Tom Landowski Gallery

Miranda July, who came up through the Pacific Northwest punk-rock scene in the ’90s, is best known for performance and video; “Go You Good Thing” is her first gallery exhibit of nonvideo art. The works in this show are photographs marked with office-supply orange-dot stickers and blown up so that their imperfections are made plain and large. You see dots on faded, out-of-focus images of unidentified figures, torn and foxed at the edges with tiny hairs and dust flecks caught in the adhesive. You sense a set of rules at work—certain objects are covered, certain spaces revealed, as if the artist had created visual aids for a lecture on a topic arcane but not entirely unfamiliar.

Rigorous yet slightly cuckoo systems applied to disorderly human things appear throughout July’s work. In her film The Amateurist, 1998, and performance Love Diamond, 1998/2000, for example, characters deliver precise instructions for absurd activities interspersed with free-floating management and self-help jargon. In these seemingly inexplicable surveillance projects, July plays the part of both watcher and watched, instructor and receiver, with funny and usually discomfiting results. She deals in a kind of dim fear and inadvertent humor that (as in Kafka) stems from a shifting combination of the specific and the vague.

In the work on view here, this dualism is channeled into an animated tension between dot and image. The subjects of the photographs grab at what’s behind the dots and cry because of what’s going on beneath them. The dots come across as protective, as though whatever they conceal were too tender to be seen, but they also make us wonder whether the action in the image was ever available to us in the first place. The dots make our relationship to what we see more provisional and active, and at times transmit a selective bossiness, directing attention to details we thought had no importance. In Not Tonight, 2003, a child who looks a lot like July points at something outside the frame, while another girl huddles over a small burgeoning cluster of orange dots. Despite the first child’s command of the image, we are made to understand where the real action is.

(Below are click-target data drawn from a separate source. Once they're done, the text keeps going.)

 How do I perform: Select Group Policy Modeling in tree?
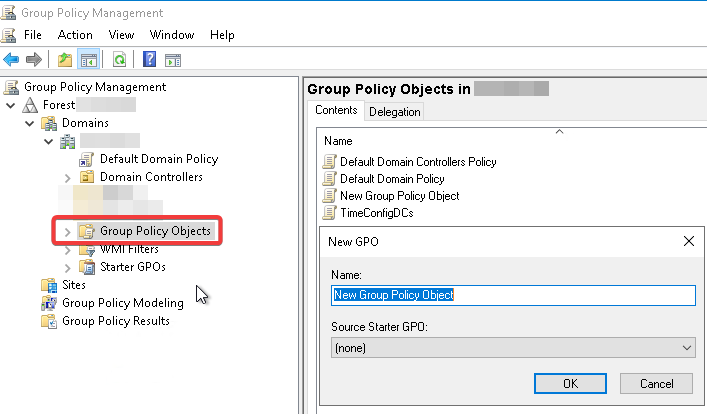click(122, 303)

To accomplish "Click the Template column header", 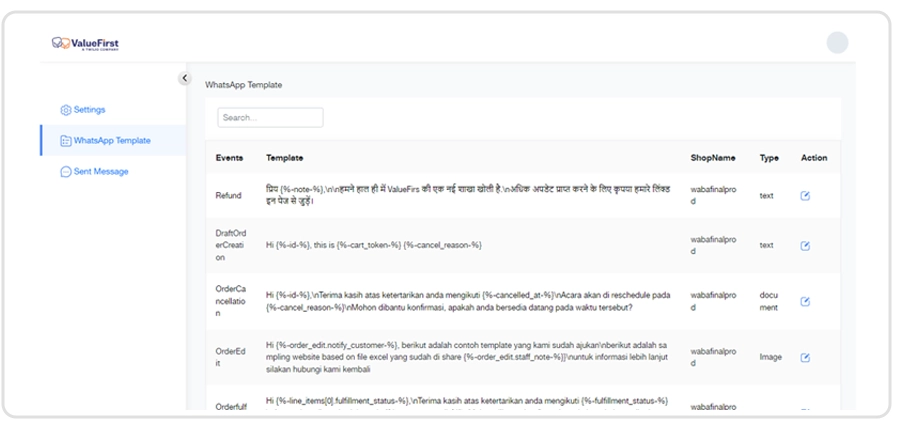I will click(x=285, y=158).
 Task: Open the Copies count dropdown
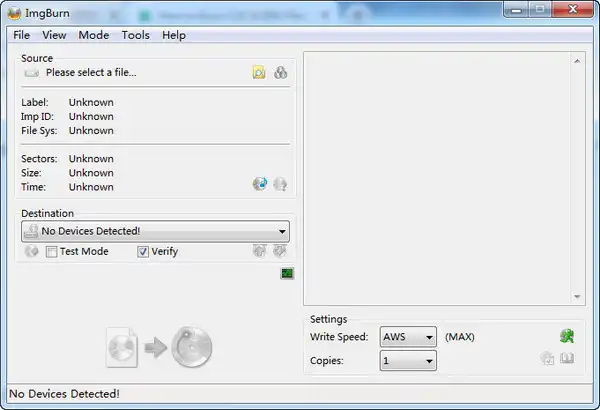pyautogui.click(x=427, y=360)
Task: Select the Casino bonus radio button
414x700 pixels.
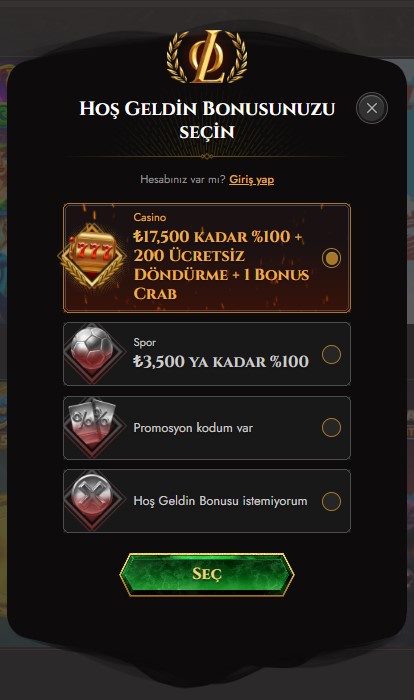Action: tap(331, 258)
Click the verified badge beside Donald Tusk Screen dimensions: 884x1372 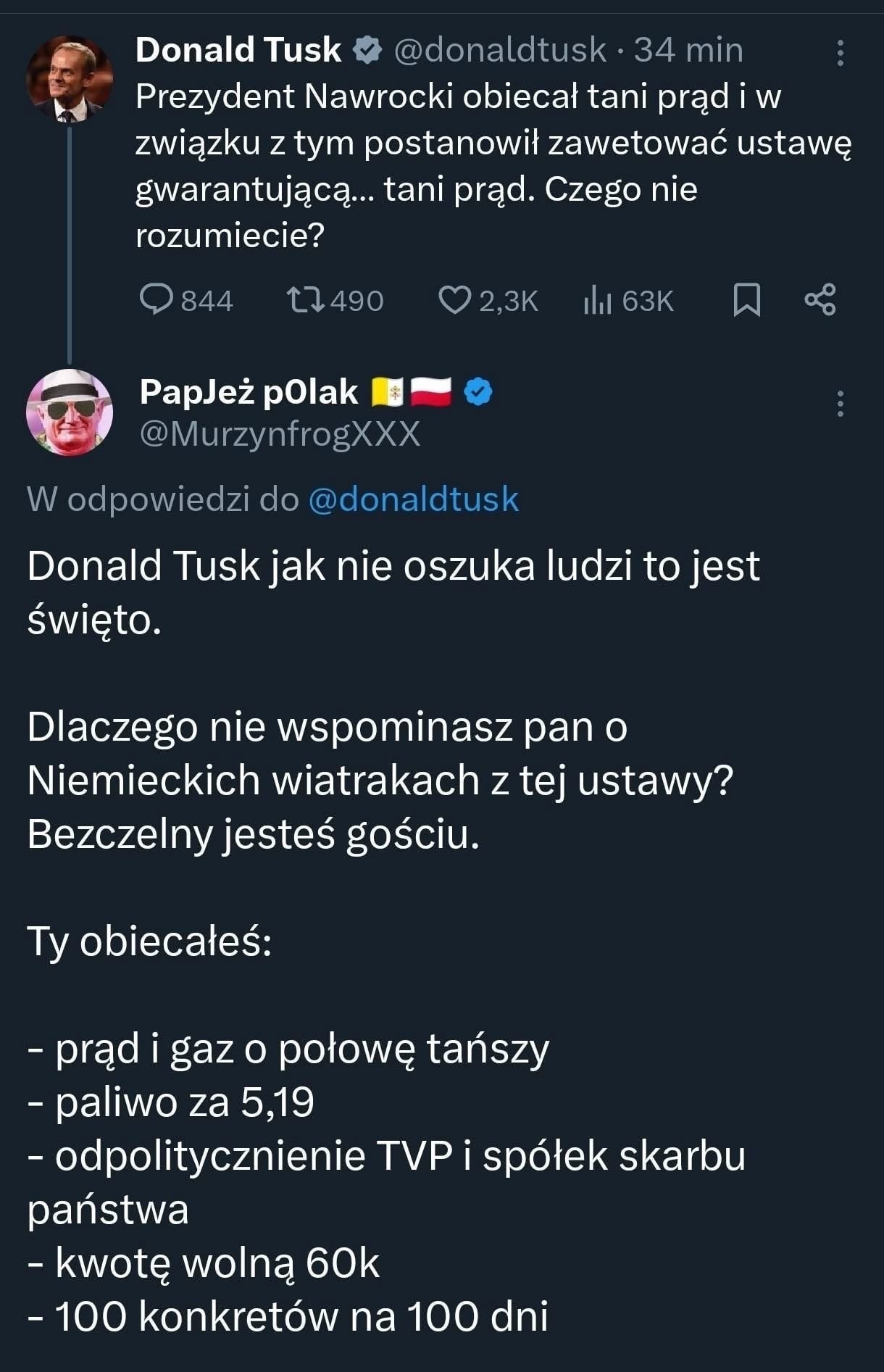[x=367, y=50]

In some pieces, the dots seem to stand for unseen energy made visible—as in the line of them snaking toward a group of unaware hikers. Something similar can be found in July’s film Nest of Tens, 2000 (which was included in the 2002 Whitney Biennial), in which people walking through an airport drag lines of light behind them. In Haysha Royko, 2003, a new video included in this show, three people (also in an airport) sit with greater or lesser degrees of self-consciousness while amorphous, auralike forms flit and shape-shift around them. Like the orange-dot pictures, Haysha Royko combines a sense of cheerful expediency (simply outlining what’s already there) with a sort of daffy mysticism (pointing out what clearly isn’t there) to create a system we can hardly decipher but instinctively understand.